Jess Higgins Kelley: Oh, I know. Nasha and I have already added several more. We’re like,
“What about this?” And we need to do another edition. And yeah, there’s so many things to consider under the umbrella, but to be honest, what really got me going on it, I’ve always talked to people about hydration and water, especially working in the oncology where people are. They may be vomiting or have diarrhea, really dehydrated becomes really rises as a clinical priority. We’ve always said, drink your water day and all that. But it was when I started looking into lithium, and I’m going to show this book is awesome. Have you ever seen this? It’s part of our required reading at the Oncology

Dr. Ron Hunninghake: Nutrition. No. Oh, wait a minute. I have read that book. I have read Dr. Greenblatt has got a couple books on lithium I’ve read, I know him personally.

Jess Higgins Kelley: It was fascinating and it was looking at where we’re getting our water and how little lithium and then these links, all these studies showing less lithium and drinking water and these rates of suicide and these huge. I’m like, holy, this is big. This is big news, and this is something that we should really be, especially with the pervasiveness of mental health issues.

Dr. Ron Hunninghake: What is the name of the famous place where people go, and they get into the water, but I can’t think of it, but it’s over in Europe, and it’s a religious site where they either get in the water or drink the water. Anyway, that water is high in lithium.

Jess Higgins Kelley: That’s what I wanted to say. The other thing with water is not only can we use it internally, but externally in these healing waters. I went to the bottom, bottom in Germany, and it’s these healing, these different heated temperature baths. It’s designed to raise your temperature up and then lower it again. So at home you can take a bath with good water, put some Epsom salts in it, that’s magnesium, you are going to absorb it transdermally, you can get so many therapeutic benefits from water. Externally,

Dr. Ron Hunninghake: There’s, I think it’s called Balneotherapy or Mark Sloan has written a book called Balneotherapy, and it’s all about baths and how in the history of medicine that played a major role, and we’ve just let that all go.

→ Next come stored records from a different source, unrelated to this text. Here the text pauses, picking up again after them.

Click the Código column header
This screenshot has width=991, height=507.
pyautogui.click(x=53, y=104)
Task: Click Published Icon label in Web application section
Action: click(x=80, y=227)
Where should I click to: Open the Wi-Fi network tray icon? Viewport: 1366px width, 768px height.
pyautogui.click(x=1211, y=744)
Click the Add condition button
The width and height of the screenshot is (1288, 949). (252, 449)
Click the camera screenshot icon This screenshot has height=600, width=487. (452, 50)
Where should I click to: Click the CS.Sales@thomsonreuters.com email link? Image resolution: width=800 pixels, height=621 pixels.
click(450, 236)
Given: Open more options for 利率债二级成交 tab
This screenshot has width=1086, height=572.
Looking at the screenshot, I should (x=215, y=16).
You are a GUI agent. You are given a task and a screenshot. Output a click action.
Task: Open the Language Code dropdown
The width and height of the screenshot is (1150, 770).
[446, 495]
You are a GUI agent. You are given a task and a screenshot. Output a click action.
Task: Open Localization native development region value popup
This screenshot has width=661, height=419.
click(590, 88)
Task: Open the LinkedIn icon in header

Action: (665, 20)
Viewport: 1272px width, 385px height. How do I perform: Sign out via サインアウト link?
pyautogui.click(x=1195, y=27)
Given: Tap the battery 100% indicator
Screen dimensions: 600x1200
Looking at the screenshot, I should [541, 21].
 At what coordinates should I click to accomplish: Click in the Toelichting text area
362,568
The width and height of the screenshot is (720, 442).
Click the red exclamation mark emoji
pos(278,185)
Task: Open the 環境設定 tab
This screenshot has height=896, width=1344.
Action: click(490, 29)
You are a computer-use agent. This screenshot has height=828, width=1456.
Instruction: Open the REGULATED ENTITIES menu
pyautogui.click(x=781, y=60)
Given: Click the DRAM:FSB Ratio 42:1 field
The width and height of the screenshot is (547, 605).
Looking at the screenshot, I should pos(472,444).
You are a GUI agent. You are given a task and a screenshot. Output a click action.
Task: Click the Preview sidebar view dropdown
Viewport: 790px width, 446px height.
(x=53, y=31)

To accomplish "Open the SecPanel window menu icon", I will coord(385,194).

Jess Higgins Kelley: These healing springs worldwide that people have made pilgrimages to for thousands of years. We’ve been using water therapeutically and it needs to circle back to the forefront of, I think, modern therapeutic modalities. So I’m glad we’ve been able to talk about it.

Dr. Ron Hunninghake: You bet. Doctor, are you a doctor?

Jess Higgins Kelley: No, I’m a nutrition therapist.

Dr. Ron Hunninghake: Alright, so Jess Higgins. Kelley, thank you so very much for being on our program. This is enlightening, and hopefully people will realize that they’ve got a very simple cure for so many illnesses just right there in the glass, right in front of them if they’ll just use it adequately. So thank you so much for all you’ve done to help us understand cancer, but even the bigger role, which is the prevention of cancer, drinking more water can help you prevent cancer. So thank you so much and hopefully we can get you back on this show again and we’ll do some other terrains. Thanks again. Thank you.